Taking the line with "You are a computer-use agent. Screen" as the first and the line with "You are a computer-use agent. This" as the last, set down exactly every line in that range from the entries below, and no more.
** Information supplied follows **
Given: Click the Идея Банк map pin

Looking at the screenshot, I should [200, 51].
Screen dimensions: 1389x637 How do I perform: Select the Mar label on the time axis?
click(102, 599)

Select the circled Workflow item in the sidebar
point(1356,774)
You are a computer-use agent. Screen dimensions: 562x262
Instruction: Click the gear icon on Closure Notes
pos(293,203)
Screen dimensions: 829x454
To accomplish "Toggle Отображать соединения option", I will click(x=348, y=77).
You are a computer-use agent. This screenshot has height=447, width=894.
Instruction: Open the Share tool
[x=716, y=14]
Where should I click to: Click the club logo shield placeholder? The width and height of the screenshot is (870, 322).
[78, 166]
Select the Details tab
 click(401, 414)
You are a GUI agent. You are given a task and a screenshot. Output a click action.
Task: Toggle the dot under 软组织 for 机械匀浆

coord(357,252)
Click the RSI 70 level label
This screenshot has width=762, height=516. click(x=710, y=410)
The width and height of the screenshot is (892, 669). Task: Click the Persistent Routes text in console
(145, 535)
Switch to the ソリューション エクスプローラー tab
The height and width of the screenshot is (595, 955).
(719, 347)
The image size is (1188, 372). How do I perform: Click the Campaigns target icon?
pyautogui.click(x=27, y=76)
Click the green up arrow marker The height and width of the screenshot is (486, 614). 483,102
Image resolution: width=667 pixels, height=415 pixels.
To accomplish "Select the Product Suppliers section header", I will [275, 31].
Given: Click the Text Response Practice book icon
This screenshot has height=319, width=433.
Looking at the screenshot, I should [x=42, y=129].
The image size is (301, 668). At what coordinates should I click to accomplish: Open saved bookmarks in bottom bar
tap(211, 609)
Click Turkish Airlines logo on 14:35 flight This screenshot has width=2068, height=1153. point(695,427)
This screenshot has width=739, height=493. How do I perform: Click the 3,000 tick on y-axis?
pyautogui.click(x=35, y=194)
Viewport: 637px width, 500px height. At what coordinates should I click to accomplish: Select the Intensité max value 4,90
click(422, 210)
** End of Information supplied **
* Reply *
You are a computer-use agent. Screen dimensions: 562x262
Instruction: Click the gear icon on Closure Notes
pos(293,203)
Screen dimensions: 829x454
To accomplish "Toggle Отображать соединения option", I will click(x=348, y=77).
You are a computer-use agent. This screenshot has height=447, width=894.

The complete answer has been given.